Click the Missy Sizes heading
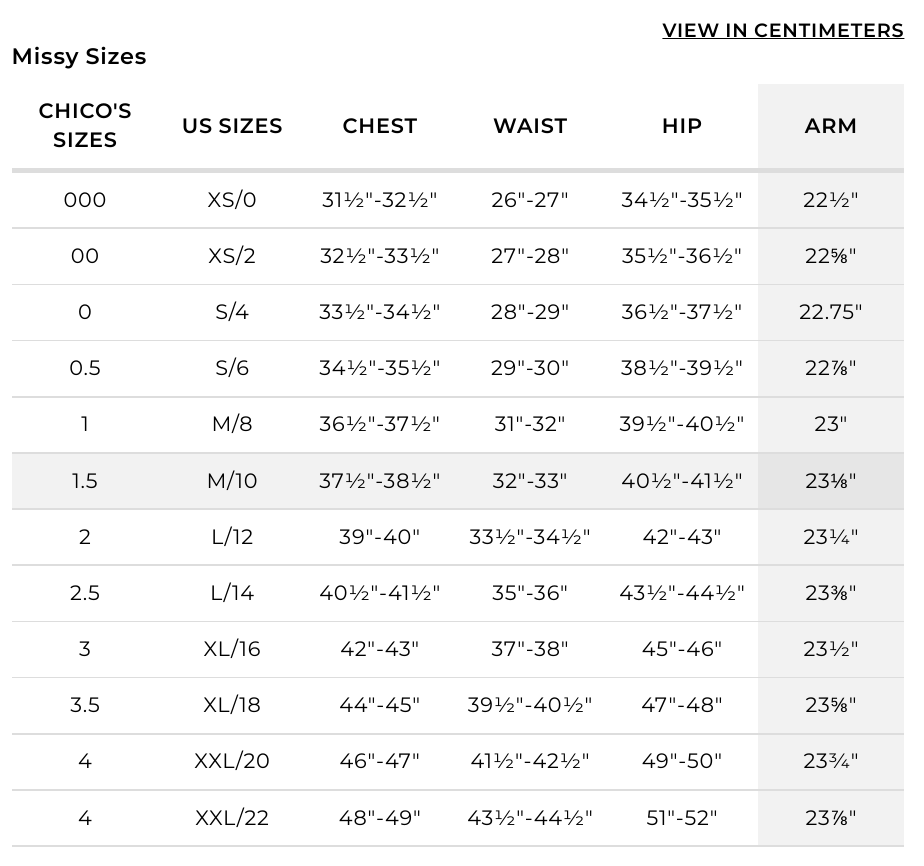 pyautogui.click(x=79, y=57)
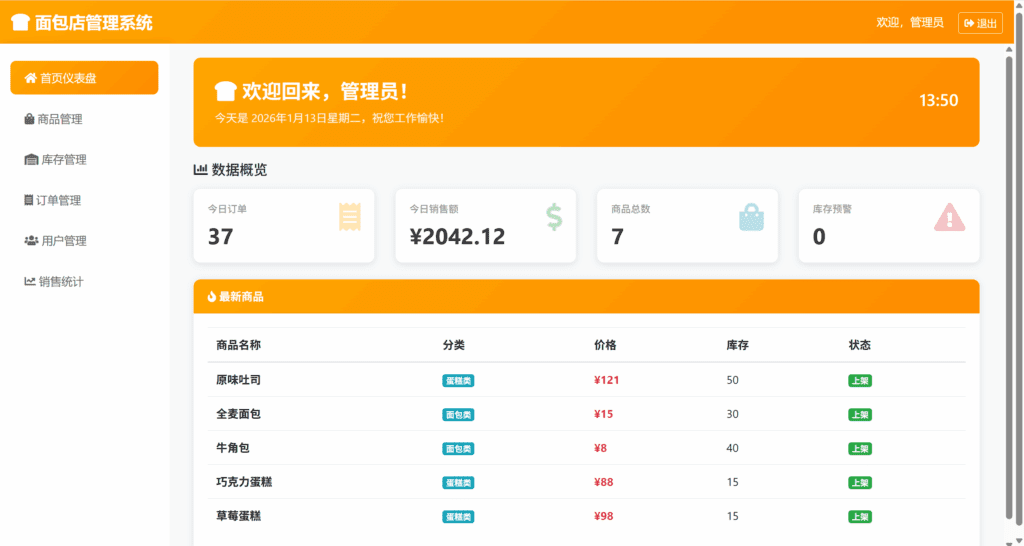Viewport: 1024px width, 546px height.
Task: Click the flame icon beside 最新商品
Action: [x=212, y=297]
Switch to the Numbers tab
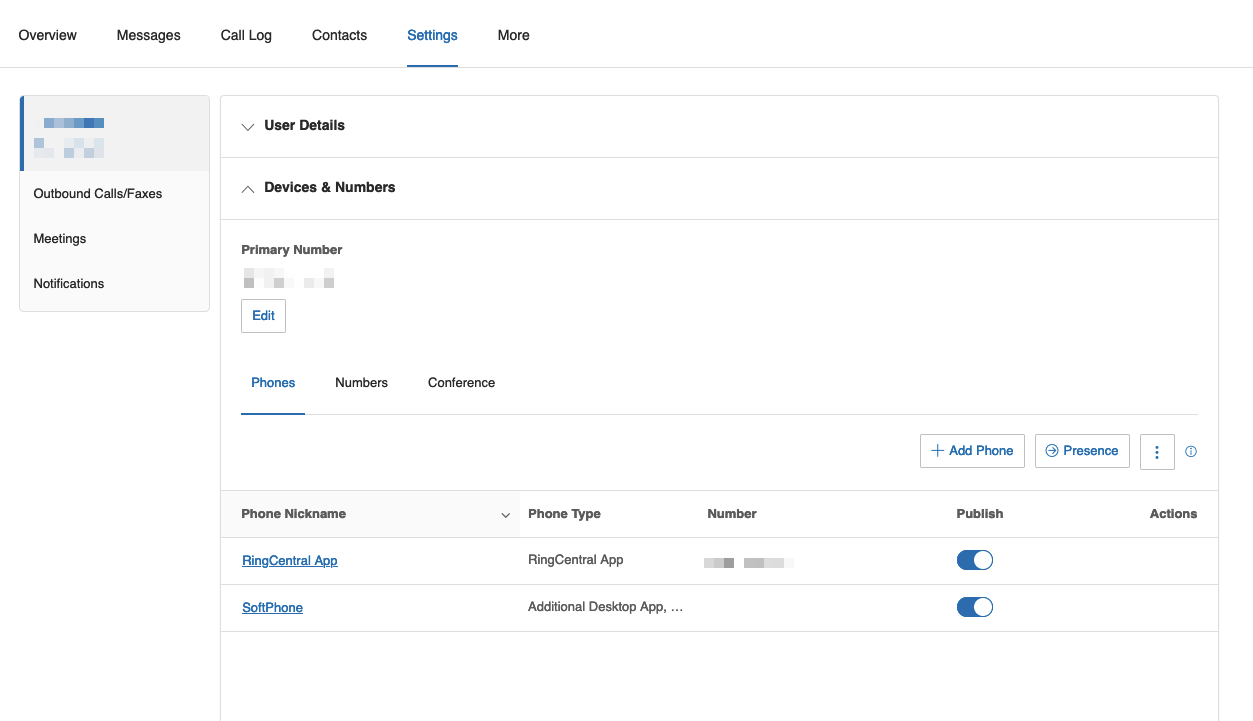Screen dimensions: 1253x721 (x=361, y=383)
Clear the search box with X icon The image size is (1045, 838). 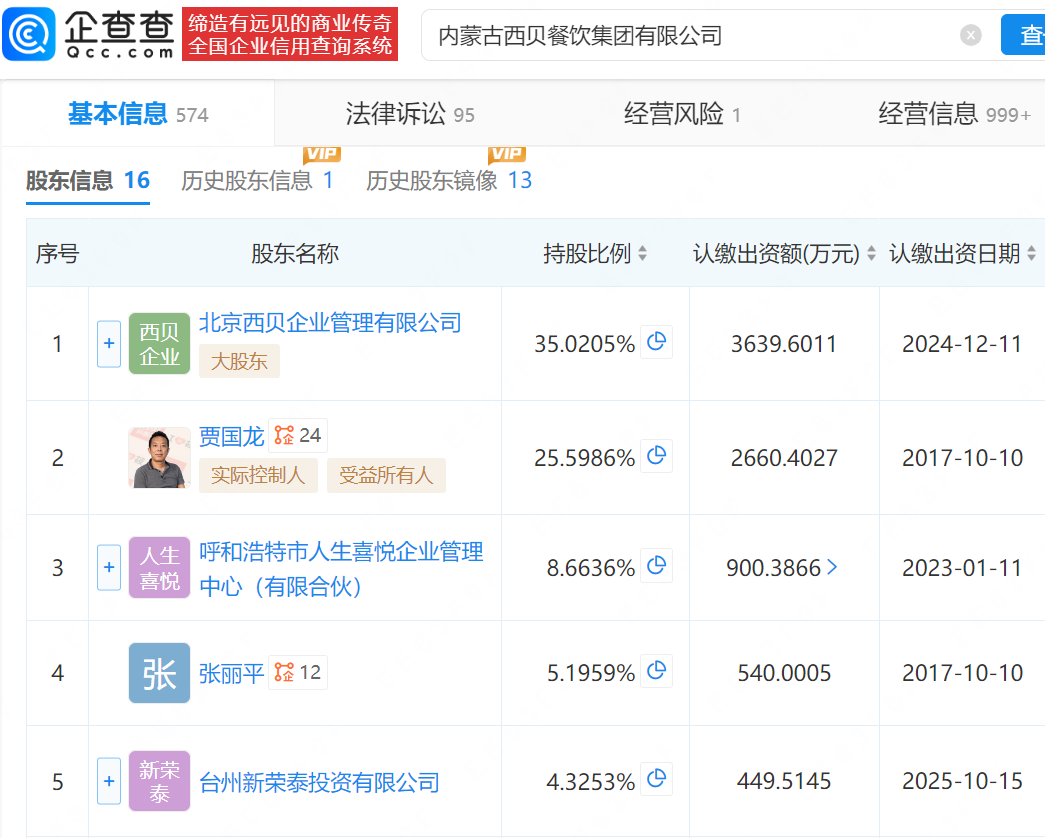[970, 35]
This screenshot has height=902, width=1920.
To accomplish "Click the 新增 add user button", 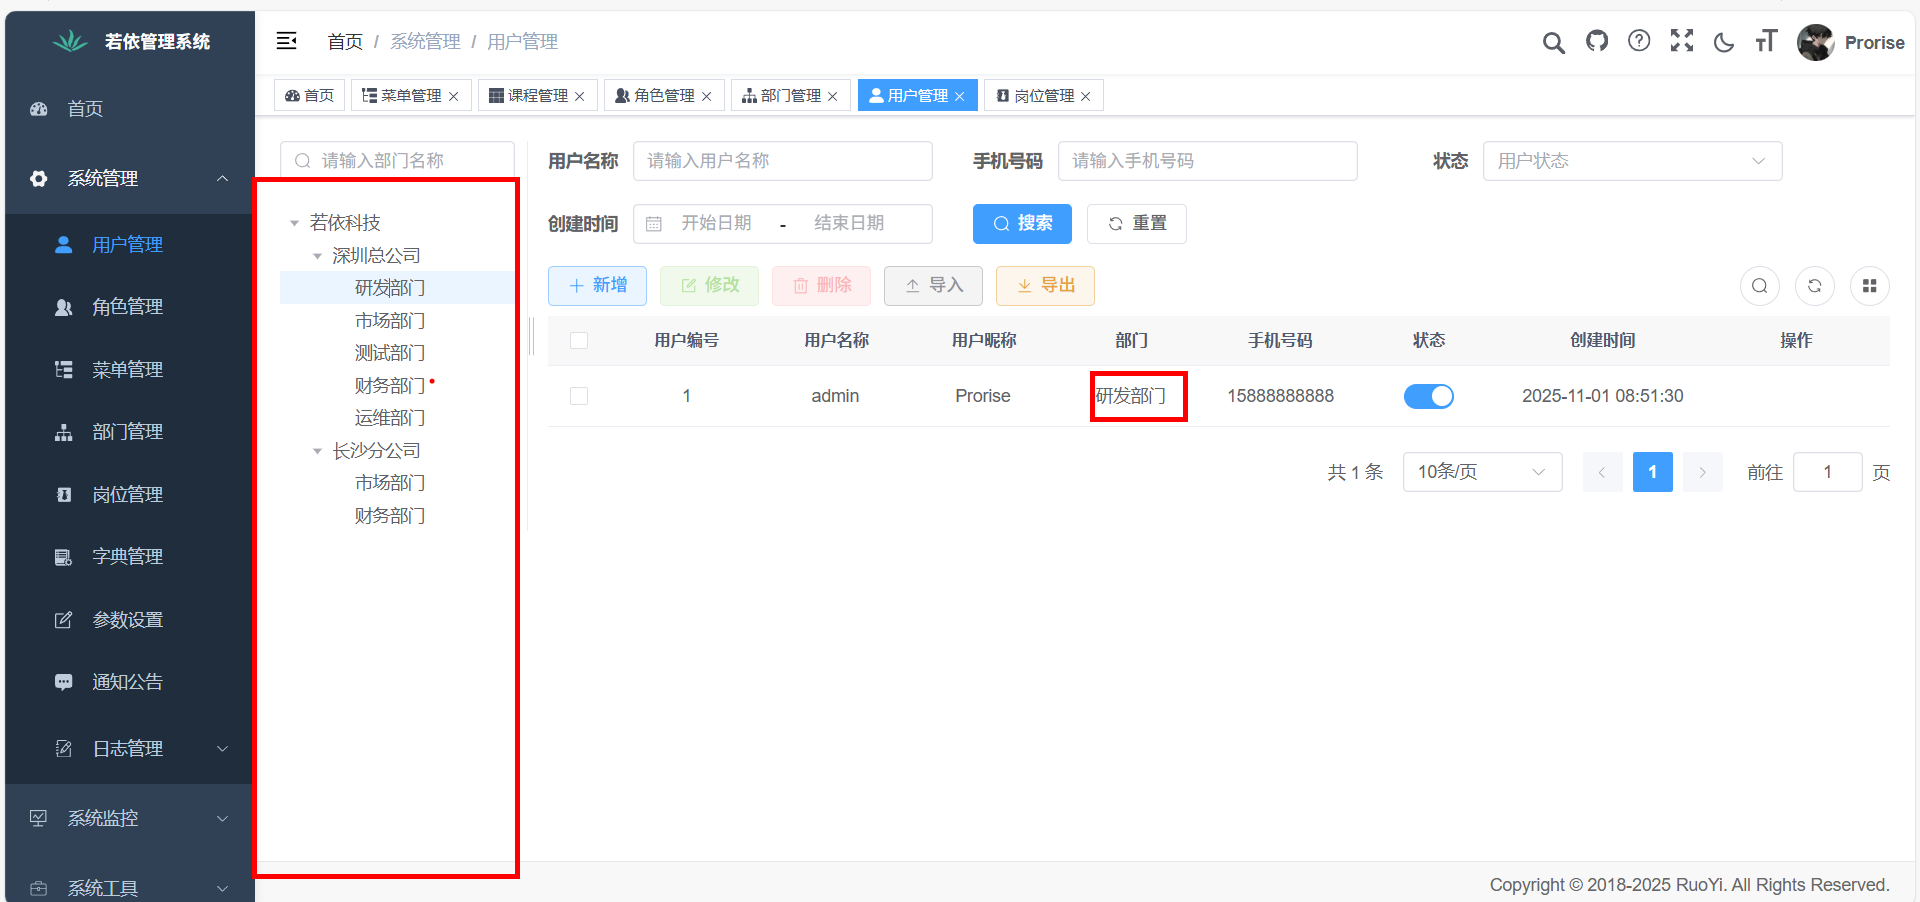I will point(597,286).
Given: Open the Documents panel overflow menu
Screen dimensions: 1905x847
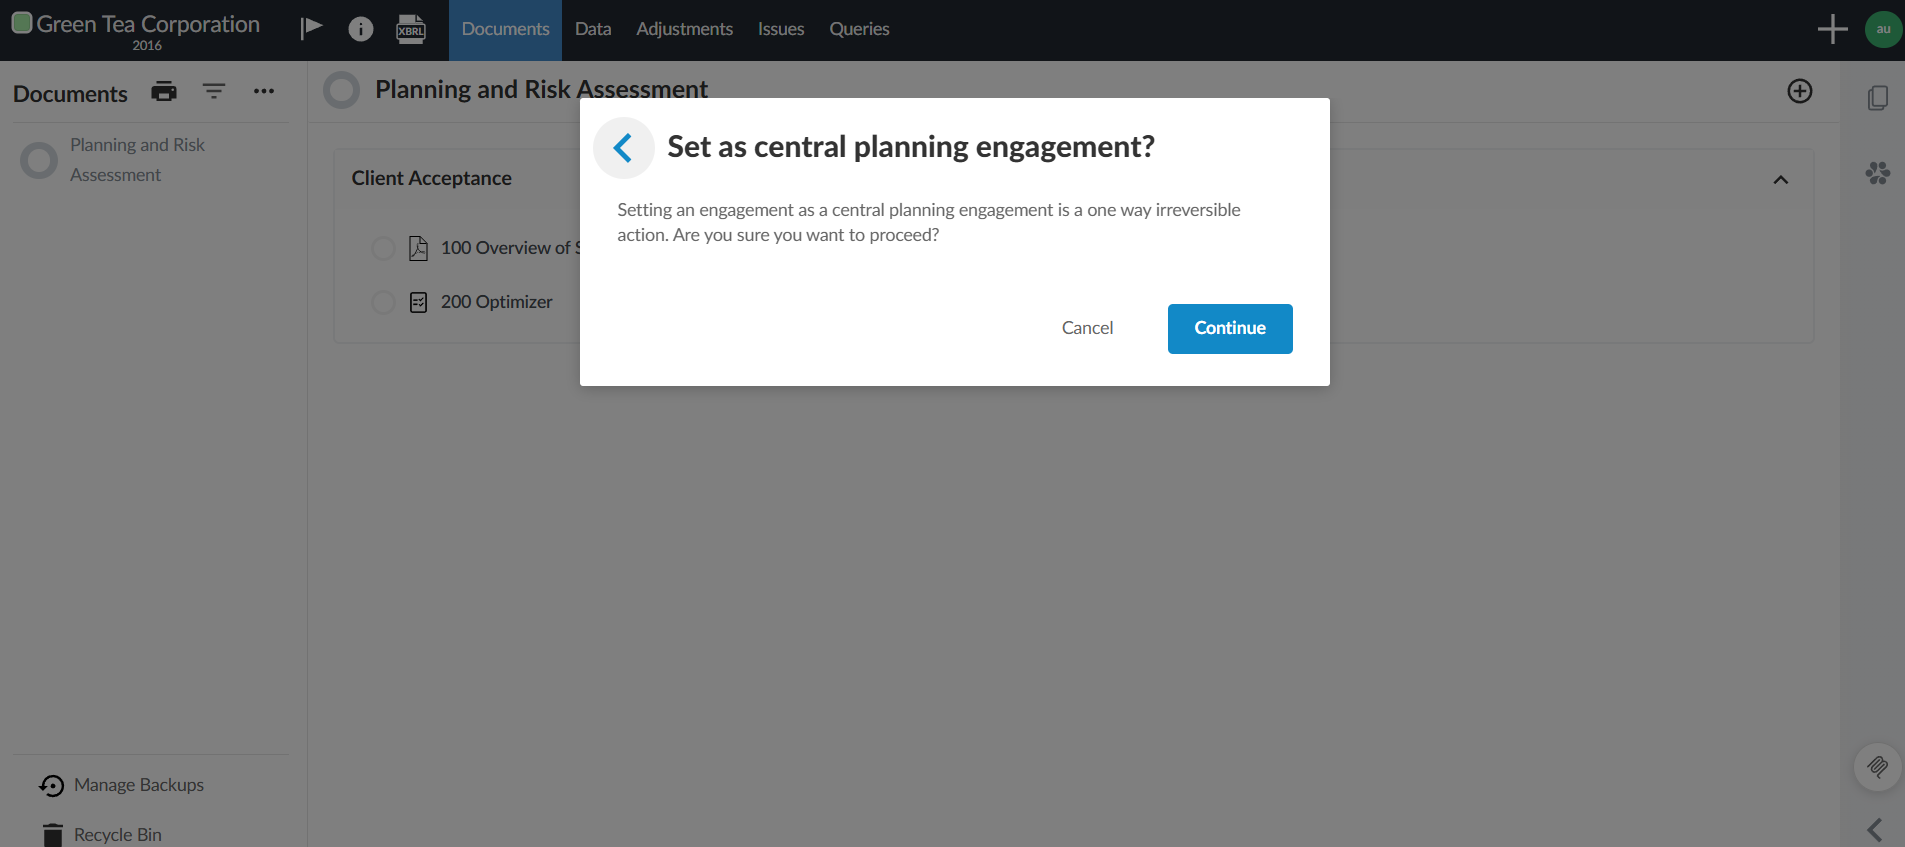Looking at the screenshot, I should (x=264, y=91).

════════════════

▸ **Work request**: Retype the lines exactly. Begin at the one that holds "Given: Open the Documents panel overflow menu", stop at the last line of the entries above, and drop the pictures.

▸ **Written answer**:
Given: Open the Documents panel overflow menu
Screen dimensions: 1905x847
Looking at the screenshot, I should (x=264, y=91).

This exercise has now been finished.